■ About this exercise: When the line containing "Image resolution: width=1030" is reached, begin reproducing lines exactly and continue through the last line of the records below.

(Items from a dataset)
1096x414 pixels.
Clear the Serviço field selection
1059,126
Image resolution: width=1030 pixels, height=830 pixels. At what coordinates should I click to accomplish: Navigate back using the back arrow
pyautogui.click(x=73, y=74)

■ Answer to the problem:
Image resolution: width=1030 pixels, height=830 pixels. At what coordinates should I click to accomplish: Navigate back using the back arrow
pyautogui.click(x=73, y=74)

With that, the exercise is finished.